[swift-evolution] What about garbage collection?

David Owens II david at owensd.io
Wed Feb 10 03:03:18 CST 2016


> On Feb 9, 2016, at 11:50 PM, Goffredo Marocchi via swift-evolution <swift-evolution at swift.org> wrote:
> 
> It does break the make it easy to debug rule though. In any non trivial system worked on by a moderate to large team, manually hunting cyclic references and appropriately breaking them down without introducing bugs can still be very painful. GC is one of those technologies where you trade the efficiency you mention for a safer and easier to use memory model where you would spend a lot less time to debug for correctness.

And this is replaced with analyzing performance profiles to understand why sporadic slowdowns are happening. Then you find that too many allocations of objects are being created causing the GC sweep to take longer than is acceptable. Now you need to try and preempt the GC sweep by triggering it sooner or pausing it all together. The other option is trying to fix what is most likely an architectural issue with the allocation graph. One way to do that is to go about creating pools of objects that no longer have real-lifetimes according to the GC because they are always alive and just marked as inactive.

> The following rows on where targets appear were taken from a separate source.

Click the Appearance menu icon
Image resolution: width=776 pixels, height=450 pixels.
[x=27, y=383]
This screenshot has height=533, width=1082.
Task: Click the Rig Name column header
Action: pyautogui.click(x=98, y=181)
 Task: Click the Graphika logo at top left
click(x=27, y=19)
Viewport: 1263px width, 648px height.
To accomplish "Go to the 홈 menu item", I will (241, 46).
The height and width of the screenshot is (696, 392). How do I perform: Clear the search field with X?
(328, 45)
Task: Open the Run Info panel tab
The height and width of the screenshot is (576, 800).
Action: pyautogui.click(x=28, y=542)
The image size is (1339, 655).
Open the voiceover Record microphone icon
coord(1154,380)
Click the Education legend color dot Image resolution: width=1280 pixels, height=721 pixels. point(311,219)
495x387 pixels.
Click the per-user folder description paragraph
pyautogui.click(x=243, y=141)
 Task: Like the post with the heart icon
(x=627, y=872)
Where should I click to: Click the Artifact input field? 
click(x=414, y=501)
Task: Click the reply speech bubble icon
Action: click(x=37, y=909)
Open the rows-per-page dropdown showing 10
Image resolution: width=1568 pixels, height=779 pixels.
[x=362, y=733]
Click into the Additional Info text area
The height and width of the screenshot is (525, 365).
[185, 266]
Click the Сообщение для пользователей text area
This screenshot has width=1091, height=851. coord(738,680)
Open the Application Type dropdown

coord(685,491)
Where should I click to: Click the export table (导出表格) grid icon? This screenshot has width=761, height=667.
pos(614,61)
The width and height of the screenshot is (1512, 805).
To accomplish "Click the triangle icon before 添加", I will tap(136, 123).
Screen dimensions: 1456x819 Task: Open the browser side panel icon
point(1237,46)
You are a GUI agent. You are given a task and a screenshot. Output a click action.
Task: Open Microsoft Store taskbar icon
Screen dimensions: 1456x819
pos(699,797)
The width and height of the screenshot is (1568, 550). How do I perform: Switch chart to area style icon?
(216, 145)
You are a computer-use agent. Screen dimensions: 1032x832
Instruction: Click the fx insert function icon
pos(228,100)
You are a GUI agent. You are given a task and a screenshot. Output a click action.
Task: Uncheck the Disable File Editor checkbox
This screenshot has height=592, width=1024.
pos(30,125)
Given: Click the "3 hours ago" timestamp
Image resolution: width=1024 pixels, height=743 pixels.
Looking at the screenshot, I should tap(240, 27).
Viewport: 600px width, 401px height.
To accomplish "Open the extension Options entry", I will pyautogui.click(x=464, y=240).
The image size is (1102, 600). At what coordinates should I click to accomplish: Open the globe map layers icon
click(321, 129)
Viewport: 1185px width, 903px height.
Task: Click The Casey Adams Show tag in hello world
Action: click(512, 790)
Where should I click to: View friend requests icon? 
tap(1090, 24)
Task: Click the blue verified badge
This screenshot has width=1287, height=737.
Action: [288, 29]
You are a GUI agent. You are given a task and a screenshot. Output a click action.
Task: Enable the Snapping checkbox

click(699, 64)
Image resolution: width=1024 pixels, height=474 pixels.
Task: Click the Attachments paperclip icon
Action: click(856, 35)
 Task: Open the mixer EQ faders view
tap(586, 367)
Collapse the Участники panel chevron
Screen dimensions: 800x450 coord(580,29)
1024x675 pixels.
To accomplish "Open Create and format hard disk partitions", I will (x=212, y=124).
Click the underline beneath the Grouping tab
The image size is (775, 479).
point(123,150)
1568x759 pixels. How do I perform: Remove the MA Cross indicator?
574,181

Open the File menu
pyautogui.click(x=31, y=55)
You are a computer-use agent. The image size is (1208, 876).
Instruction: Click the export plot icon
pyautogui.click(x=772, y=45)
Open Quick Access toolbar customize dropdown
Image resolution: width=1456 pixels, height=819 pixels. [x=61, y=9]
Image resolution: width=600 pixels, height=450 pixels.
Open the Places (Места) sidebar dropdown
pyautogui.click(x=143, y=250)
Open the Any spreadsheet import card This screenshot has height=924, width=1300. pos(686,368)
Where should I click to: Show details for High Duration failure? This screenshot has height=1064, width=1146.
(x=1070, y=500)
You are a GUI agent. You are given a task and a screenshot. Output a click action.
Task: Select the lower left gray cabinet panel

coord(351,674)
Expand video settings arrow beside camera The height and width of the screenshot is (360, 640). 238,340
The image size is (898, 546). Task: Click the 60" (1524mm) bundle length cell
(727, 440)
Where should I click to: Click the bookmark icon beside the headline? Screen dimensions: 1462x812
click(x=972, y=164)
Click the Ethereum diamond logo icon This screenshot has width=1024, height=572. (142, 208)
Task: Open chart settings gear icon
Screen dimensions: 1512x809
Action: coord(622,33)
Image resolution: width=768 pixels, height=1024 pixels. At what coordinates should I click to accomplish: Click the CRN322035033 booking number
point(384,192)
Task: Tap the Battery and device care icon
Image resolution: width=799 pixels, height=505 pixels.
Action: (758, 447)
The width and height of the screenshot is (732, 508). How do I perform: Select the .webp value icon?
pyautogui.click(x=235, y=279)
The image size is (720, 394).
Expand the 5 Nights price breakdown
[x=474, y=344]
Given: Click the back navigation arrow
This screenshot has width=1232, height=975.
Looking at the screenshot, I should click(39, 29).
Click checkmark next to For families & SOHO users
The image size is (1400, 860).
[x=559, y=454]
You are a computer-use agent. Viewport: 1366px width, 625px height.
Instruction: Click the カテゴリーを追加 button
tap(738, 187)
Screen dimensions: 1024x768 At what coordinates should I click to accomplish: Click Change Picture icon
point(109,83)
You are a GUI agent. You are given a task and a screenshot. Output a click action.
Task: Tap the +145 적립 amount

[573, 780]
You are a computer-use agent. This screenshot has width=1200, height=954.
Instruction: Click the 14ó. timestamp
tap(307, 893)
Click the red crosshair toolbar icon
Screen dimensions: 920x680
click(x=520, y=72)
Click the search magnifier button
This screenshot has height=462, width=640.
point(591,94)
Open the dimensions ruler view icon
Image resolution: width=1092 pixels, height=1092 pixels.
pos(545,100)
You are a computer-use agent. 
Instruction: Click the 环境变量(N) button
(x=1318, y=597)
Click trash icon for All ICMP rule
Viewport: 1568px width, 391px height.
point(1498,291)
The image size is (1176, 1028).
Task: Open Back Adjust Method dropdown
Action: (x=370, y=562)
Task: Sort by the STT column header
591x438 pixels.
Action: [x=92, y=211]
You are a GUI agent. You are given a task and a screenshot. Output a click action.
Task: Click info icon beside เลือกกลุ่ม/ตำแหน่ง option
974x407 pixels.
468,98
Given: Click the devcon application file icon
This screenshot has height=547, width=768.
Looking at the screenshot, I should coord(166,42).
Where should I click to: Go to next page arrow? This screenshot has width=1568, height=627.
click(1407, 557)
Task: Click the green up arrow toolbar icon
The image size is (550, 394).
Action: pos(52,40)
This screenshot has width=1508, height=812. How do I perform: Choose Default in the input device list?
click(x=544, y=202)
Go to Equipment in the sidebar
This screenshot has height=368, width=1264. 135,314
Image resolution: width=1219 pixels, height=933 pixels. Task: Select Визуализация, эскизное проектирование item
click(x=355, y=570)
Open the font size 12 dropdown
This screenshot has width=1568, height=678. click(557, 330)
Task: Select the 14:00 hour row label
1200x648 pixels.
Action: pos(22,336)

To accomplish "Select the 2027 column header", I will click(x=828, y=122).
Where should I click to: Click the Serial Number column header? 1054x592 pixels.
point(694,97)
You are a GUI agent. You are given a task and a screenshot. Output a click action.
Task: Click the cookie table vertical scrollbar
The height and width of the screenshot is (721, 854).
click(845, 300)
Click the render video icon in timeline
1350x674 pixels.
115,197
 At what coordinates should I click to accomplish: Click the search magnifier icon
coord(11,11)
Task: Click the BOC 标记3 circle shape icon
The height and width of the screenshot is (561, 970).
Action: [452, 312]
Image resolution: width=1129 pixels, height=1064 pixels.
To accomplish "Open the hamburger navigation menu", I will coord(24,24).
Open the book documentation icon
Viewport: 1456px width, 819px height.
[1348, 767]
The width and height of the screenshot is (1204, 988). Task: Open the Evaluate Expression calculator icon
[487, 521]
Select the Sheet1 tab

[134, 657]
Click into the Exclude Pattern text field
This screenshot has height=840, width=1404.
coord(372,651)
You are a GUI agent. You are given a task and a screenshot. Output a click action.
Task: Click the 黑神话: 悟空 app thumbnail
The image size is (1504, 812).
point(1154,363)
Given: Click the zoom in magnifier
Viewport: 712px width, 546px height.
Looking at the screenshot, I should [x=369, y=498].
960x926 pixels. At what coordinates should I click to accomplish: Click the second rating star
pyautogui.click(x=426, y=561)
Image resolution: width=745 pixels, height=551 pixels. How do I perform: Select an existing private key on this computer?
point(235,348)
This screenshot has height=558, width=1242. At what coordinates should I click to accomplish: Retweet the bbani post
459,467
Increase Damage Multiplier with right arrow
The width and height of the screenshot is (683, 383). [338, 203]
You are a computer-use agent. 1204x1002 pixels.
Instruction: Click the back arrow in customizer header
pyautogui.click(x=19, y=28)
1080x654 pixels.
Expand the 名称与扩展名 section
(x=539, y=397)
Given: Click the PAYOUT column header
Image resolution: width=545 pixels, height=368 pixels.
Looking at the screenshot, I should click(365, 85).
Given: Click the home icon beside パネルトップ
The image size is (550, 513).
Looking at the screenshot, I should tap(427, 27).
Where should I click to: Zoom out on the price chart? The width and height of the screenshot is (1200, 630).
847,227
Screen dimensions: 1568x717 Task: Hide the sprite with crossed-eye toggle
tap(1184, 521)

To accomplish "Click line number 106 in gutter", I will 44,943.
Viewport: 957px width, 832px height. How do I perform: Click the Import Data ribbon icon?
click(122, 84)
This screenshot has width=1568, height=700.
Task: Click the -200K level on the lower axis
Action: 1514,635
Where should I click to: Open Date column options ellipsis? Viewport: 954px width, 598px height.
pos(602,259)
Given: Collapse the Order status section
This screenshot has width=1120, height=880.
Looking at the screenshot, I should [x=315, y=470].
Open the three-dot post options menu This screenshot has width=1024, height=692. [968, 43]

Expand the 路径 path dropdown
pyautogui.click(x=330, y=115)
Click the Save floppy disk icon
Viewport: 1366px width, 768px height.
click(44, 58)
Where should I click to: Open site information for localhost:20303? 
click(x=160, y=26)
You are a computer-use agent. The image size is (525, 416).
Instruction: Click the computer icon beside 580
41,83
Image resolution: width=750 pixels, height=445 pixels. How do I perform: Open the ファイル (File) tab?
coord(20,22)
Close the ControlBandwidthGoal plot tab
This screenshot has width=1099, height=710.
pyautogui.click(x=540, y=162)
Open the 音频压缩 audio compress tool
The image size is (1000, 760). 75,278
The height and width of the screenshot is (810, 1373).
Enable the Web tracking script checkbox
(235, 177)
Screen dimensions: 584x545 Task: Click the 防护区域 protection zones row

That's just a sample of real-world performance analysis I used to do on the Visual Studio team when we starting using a bunch of managed code (C#) in it. 

Another is simply not understanding what types of things hold onto objects so that they are never collected. C# has a problem (or did at least when I was still using it) with this and its eventing model. If you forget to unregister the events, then good luck getting that memory back. Or if one thing somewhere in your code is holding a reference to your giant data structures - nope, not going to get collected.

The point is, even with a GC, you still need to be conscious about what's going on.

It's simply not been my experience that debugging the type of issues you run into with a GC are significantly easier than a non-GC system. In fact, in many ways they are harder as often times the solution is to architecture around the limitations of the GC.